Final action of the Panel under this section is not subject to appeal, and failure to comply with any final action ordered by the Panel constitutes an unfair labor practice by an agency under section 7116(a)(6) and (8) or a labor organization under section 7116(b)(6) and (8).

 H.R. Rep. No. 1403, 95th Cong., 2d Sess. 54-55, reprinted in Subcommittee on Postal Personnel and Modernization of the House of Representatives Committee on Post Office and Civil Service, 96th Cong., 1st Sess., Legislative History of the Federal Service Labor-Management Relations Statute, Title VII of the Civil Service Reform Act of 1978, at 700-01. The existence of specific statutory review procedure forecloses this Court's assumption of general federal question or mandamus jurisdiction. *fn4" See, e.g., City of Rochester v. Bond, 603 F.2d 927, 931, 934-35 (D.C. Cir. 1979). Cf. Switchmen's Union of North America v. National Mediation Board, 320 U.S. 297, 301, 88 L. Ed. 61, 64 S. Ct. 95 (1943).

 In this instance the circuitous route to court prescribed by the Statute implements the legislative purpose of promoting collective bargaining by requiring quick resolution of negotiation impasses. See 5 U.S.C. § 7101. *fn5" "It may well be that the occasional injustice which results from this statutory scheme is too high a price to pay for expediting the vast majority of [collective bargaining agreements]." Physicians Nat. House Staff Ass'n v. Fanning, 206 U.S. App. D.C. 87, 642 F.2d 492, 499 (D.C. Cir. 1980) (en banc), cert. denied, 450 U.S. 917, 67 L. Ed. 2d 342, 101 S. Ct. 1360 (1981)(quoting National Maritime Union v. NLRB, 375 F. Supp. 421, 439 (E.D. Pa.) aff'd without opinion, 506 F.2d 1052 (3d Cir. 1974), cert. denied, 421 U.S. 963, 95 S. Ct. 1950, 44 L. Ed. 2d 449 (1975)). Plaintiff's complaint that this scheme is inefficacious or unfair must be raised with Congress. Characterizing the issue here as whether or not it must exhaust administrative remedies by disobeying the Panel's decision, thereby potentially *fn6" triggering an unfair labor practice proceeding, does not advance plaintiff's attempt to obtain review of an agency action outside the specific statutory review procedure. See Bendure v. United States, 213 Ct. Cl. 633, 554 F.2d 427, 433 (Ct. Cl. 1977).
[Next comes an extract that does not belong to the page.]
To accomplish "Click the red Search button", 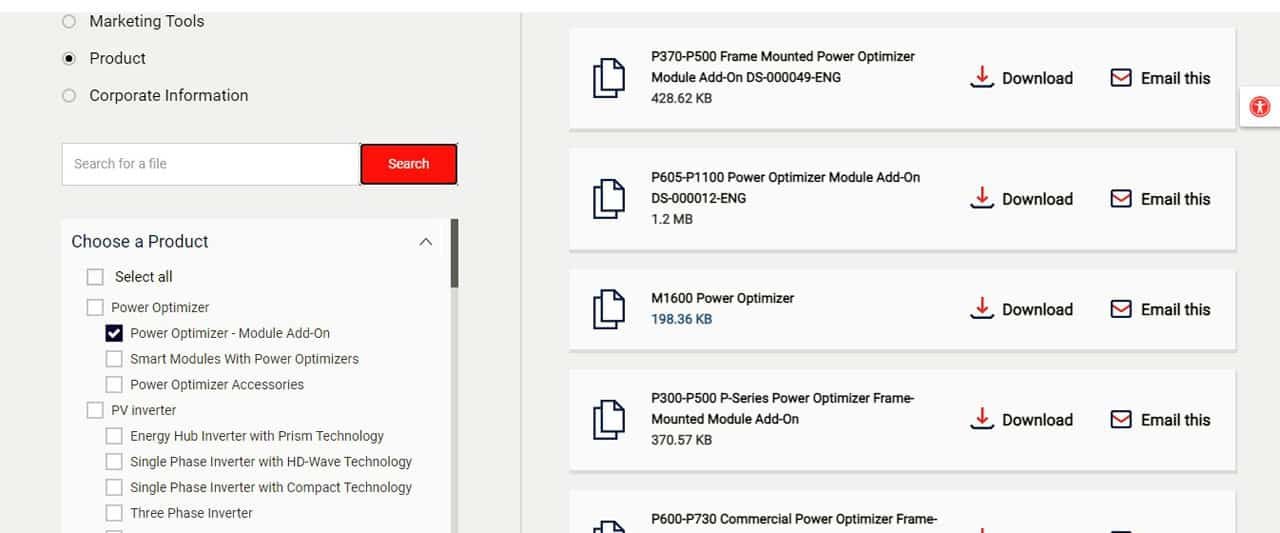I will (x=409, y=164).
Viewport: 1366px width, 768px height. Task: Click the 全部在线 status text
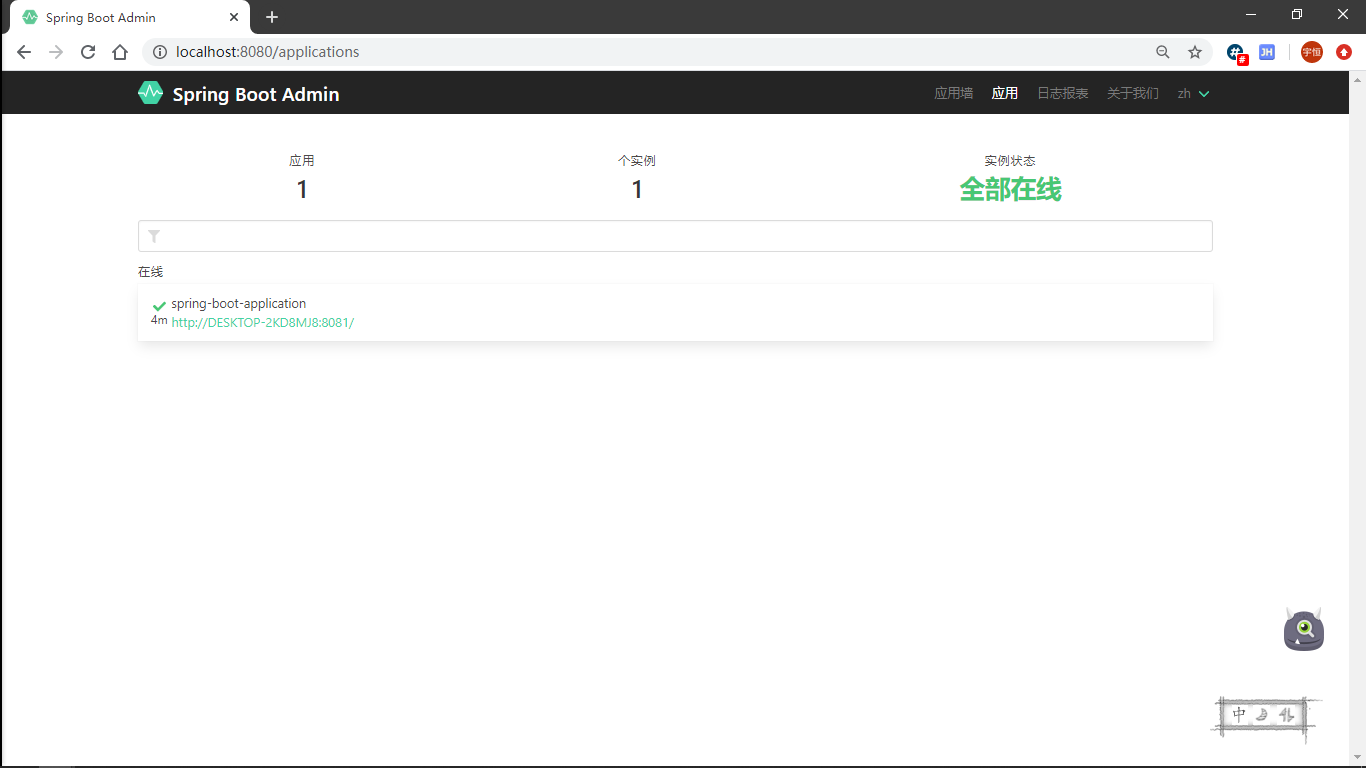[x=1010, y=189]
 In the alternative, plaintiff argues substantively that, because the Panel allegedly violated the Administrative Procedure Act by failing to articulate the reasons for its decision, and the Statute itself by forcing the Union to accept contract proposals, the Panel's decision is reviewable under the doctrine of Leedom v. Kyne, 358 U.S. 184, 3 L. Ed. 2d 210, 79 S. Ct. 180 (1958). *fn7" Leedom authorized exceptional district court jurisdiction to strike down an order of the National Labor Relations Board made "in excess of its delegated powers and contrary to a specific prohibition in the Act." 358 U.S. at 188. *fn8"

 This exception has been narrowly construed. See, e.g., Boire v. Greyhound, 376 U.S. at 481; United Food and Commercial Workers v. NLRB, 224 U.S. App. D.C. 156, 694 F.2d 276, 278-79 (D.C. Cir. 1982); Baker v. International Alliance of Theatrical Stage Employees, 691 F.2d 1291, 1294 (9th Cir. 1982). It cannot be invoked to review

 
a decision of the Board [or Panel] made within its jurisdiction. . . . [A] plaintiff must be able to identify a specific provision of the Act which, although it is 'clear and mandatory' . . . has nevertheless been violated by the Board. That the Board may have made an error of fact or law is insufficient; the Board must have acted without statutory authority.

 Physicians Nat. House Staff Ass'n v. Fanning, 642 F.2d at 496 (citations and footnote omitted).